WMU prepares for archives construction on Oakland Drive Campus

Contact: Cheryl Roland

KALAMAZOO--Western Michigan University officials are gearing up for the next major campus construction project as the University begins building a long-planned new home for its University Archives and Regional History Collections on the Oakland Drive Campus.

Ground will be broken later this summer for a new facility that will be located near the intersection of Howard Street and Oakland Drive on the grounds of what was once the Kalamazoo Psychiatric Hospital. The new building will become home to the University's historical collections that are now housed in East Hall on WMU's East Campus.
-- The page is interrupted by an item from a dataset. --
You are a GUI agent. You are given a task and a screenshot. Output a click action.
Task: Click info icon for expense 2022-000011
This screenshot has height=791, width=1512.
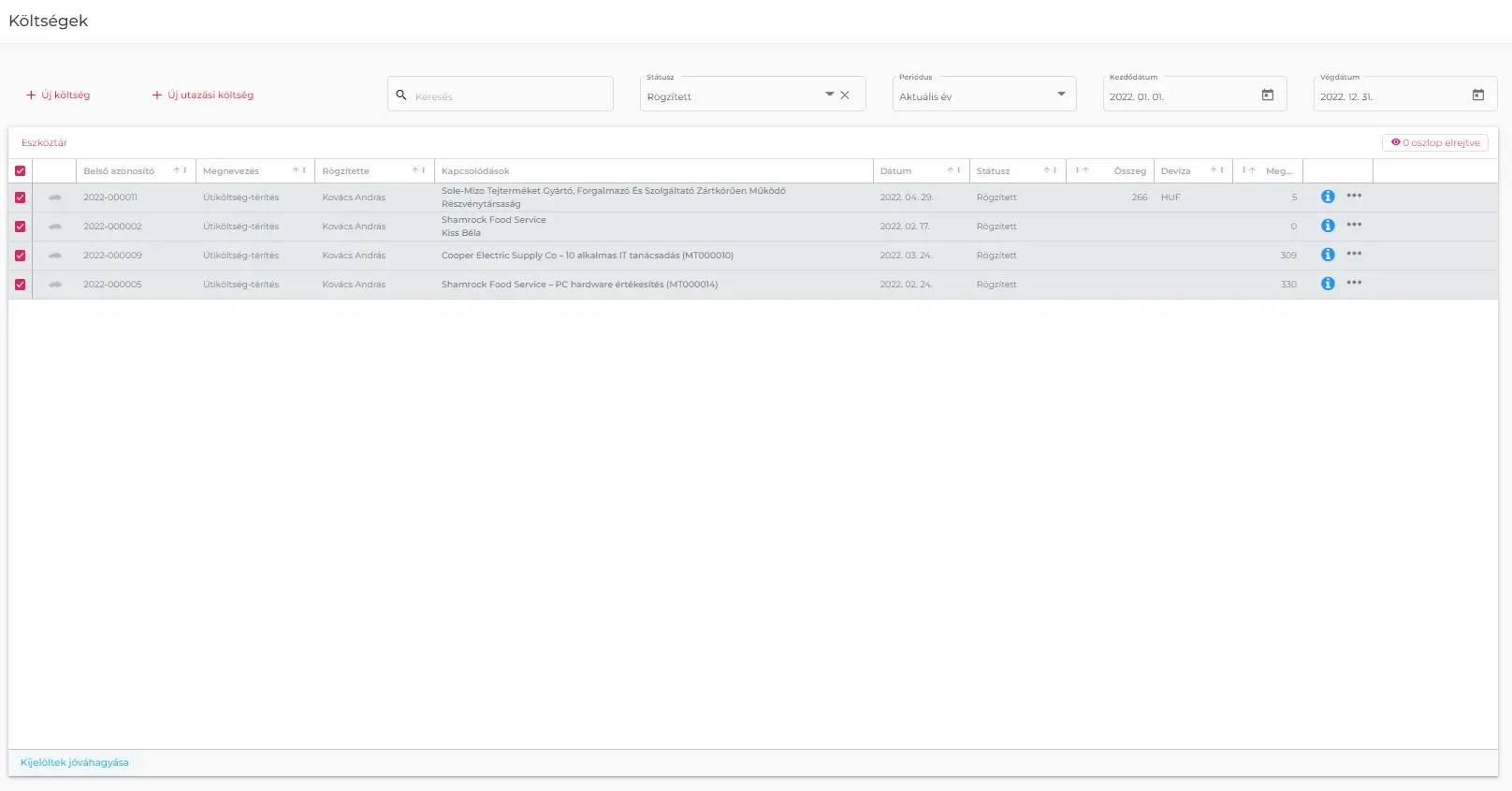tap(1327, 197)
Details on the new facility will be announced closer to the anticipated July groundbreaking. Funding for the project includes two significant private gifts.

The search for a new home for the collections has been a University priority for several years, and a number of locations were considered in the quest to find a spot that would ensure optimal storage conditions as well as easy public access for area residents who regularly use the collections.

The location selected is just north of Noble Lodge, once part of the KPH but not in use since 2005. Both the lodge and the 2.55-acre lot on which it stands were transferred to WMU by the state of Michigan in 2010. Careful analysis of Noble Lodge by a private engineering firm determined that the building cannot be renovated or adapted for reuse in a cost-effective way. It will be demolished this summer at about the same time construction on the new archive facility begins.

Archives and Regional History Collections

The Western Michigan University Archives and Regional History Collections consist of historical University, regional and local governmental records. The holdings total more than 28,000 cubic feet, making the WMU Archives the largest facility of its type in southwest Michigan and one of the largest in the state. The unit has oral histories, census records, a research collection of books, magazines and newspapers, and several large photographic collections.